Multipath allows the simultaneous (or conditional) aggregation of multiple physical links into a bond for increased total throughput, load balancing, redundancy, and fault tolerance. There is a set of standard bonding policies available that can be used right out of the box with no configuration. These policies are inspired by the policies offered by the Linux kernel. A bonding policy can be used easily without specifying any additional parameters. For example:

Example local.conf
{ "settings": { "defaultBondingPolicy": "active-backup" } }

Standard policies

  • active-backup: Use only one primary link at a time and failover to another designated link.
  • broadcast: Duplicate traffic across all available links at all times.
  • balance-rr: Stripe packets across multiple links (not for use with TCP.)
  • balance-xor: Hash flows to specific links.
  • balance-aware: Auto-balance flows across links.

Custom policies

To customize a bonding policy simply specify a standard policy as basePolicy and override its parameters. Note that a modified custom policy cannot have the same name as a standard policy. (Note how we renamed the following example to rapid-active-backup). For example, to create a more rapid active-backup policy that will failover 1 second after it detects a link failure:

local.conf
{
"settings":
{
"defaultBondingPolicy": "rapid-active-backup",
"policies":
{
"rapid-active-backup":
{
"basePolicy": "active-backup",
"failoverInterval": 1000
}
}
}
}

You can only override parameters that are valid for the chosen basePolicy. The list below shows parameters that can apply to any policy. Parameters that are unique to a given policy type are described in that policy's section.

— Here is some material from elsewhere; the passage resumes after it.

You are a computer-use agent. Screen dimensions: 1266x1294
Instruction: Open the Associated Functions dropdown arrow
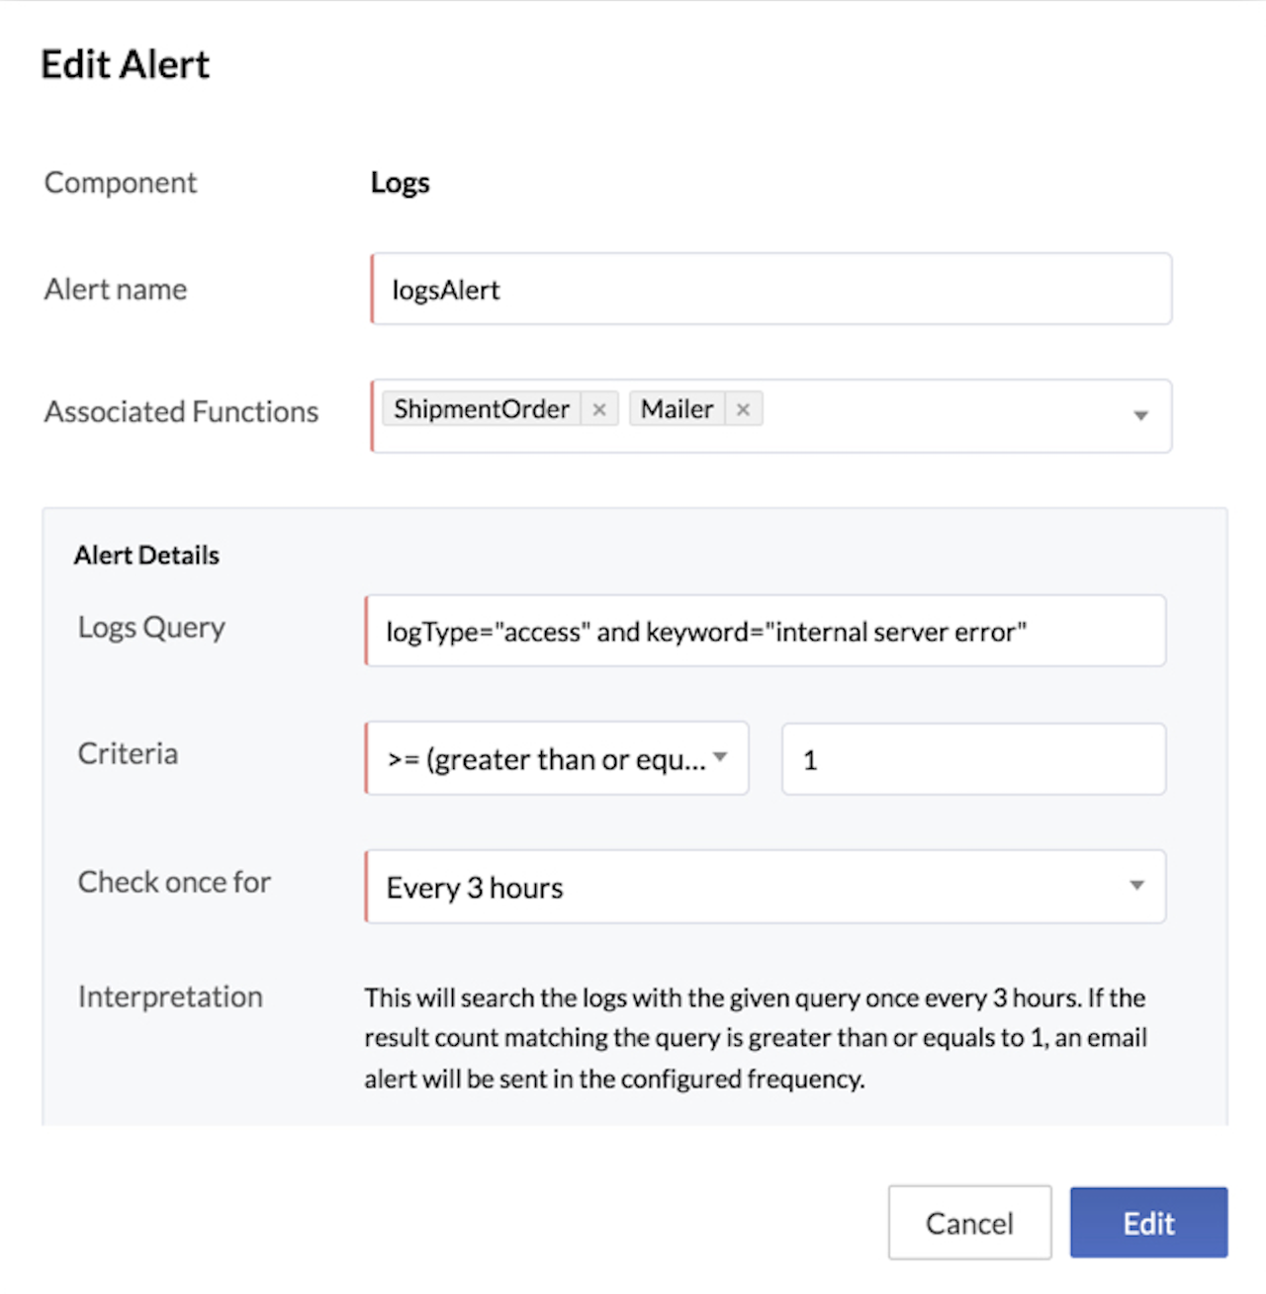[x=1139, y=415]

Example policy settings (not valid JSON)
{
"settings":
{
"defaultBondingPolicy": "rapid-active-backup",
"policies":
{
"rapid-active-backup":
{
"basePolicy": "active-backup",
"failoverInterval": 1000,
"upDelay":0-65535,
"downDelay":0-65535,
}
}
}
}

Physical interfaces

Bonds are composed of multiple links (known paths over system network interfaces). By default if no interfaces are specified ZeroTier will attempt to use all network interfaces, including your expensive wireless links. In order to avoid this you should tell ZeroTier which interfaces are okay to talk on and also under what conditions. If a set of links is defined, ZeroTier will use only those links and ignore everything else.

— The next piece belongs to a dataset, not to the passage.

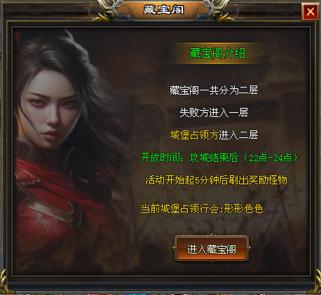Close the 藏宝阁 dialog with red X

click(x=310, y=11)
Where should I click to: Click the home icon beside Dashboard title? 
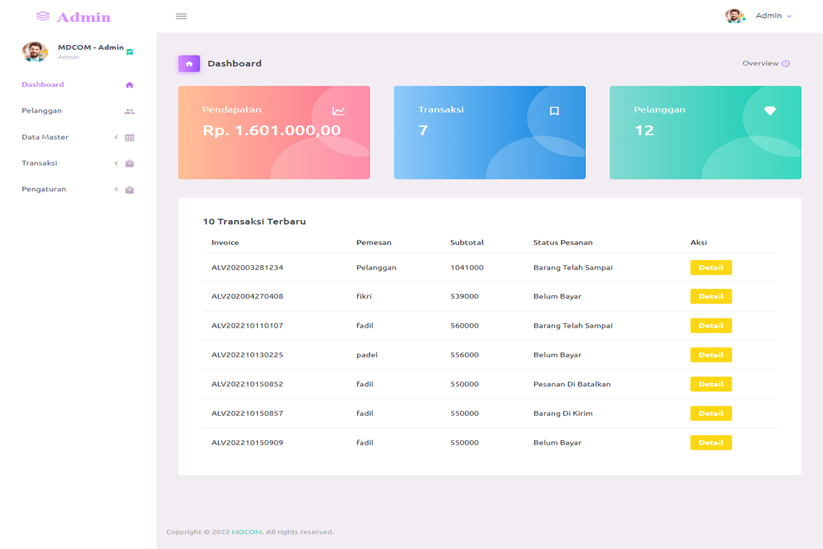pos(189,64)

Example local.conf: To specify that ZeroTier should only use eth1 but then failover to eth2 and that it should prefer IPv4 over IPv6 except on eth2 where only IPv6 is allowed.
{
"settings": {
"defaultBondingPolicy": "rapid-active-backup",
"policies": {
"rapid-active-backup": {
"basePolicy": "active-backup",
"failoverInterval": 1000,
"links":
{
"eth0":
{
"ipvPref": 46,
"failoverTo": "eth1"
},
"eth1":
{
"ipvPref": 46,
"failoverTo": "eth2"
},
"eth2":
{
"ipvPref": 6
}
}
}
}
}
}

The behavior of links can be changed by setting various properties:

Customizable link parameters (not valid JSON)
...

"links":
{
"eth0": /* Network interface system name */
{
"ipvPref": [0,4,6,46,64], /* (optional) IP version preference for paths on a link. */
"capacity": 0-1000000, /* (optional) Arbitrary units of link "capacity". Can be used to manually allocate traffic. */
"failoverTo": "failoverInterfaceName", /* (optional) Which link should be used next after a failure of this link. */
"mode": "primary"|"spare" /* (optional) Whether this link is used by default or only after all other links fail. */
},
...
}

...

A warm spare is a link that is not actively used to process traffic until all other available links are down. Note however that some ambient probing traffic is still sent to guarantee its performance. Spare links are not available when using the broadcast policy. Cold spares are left as an exercise for the reader.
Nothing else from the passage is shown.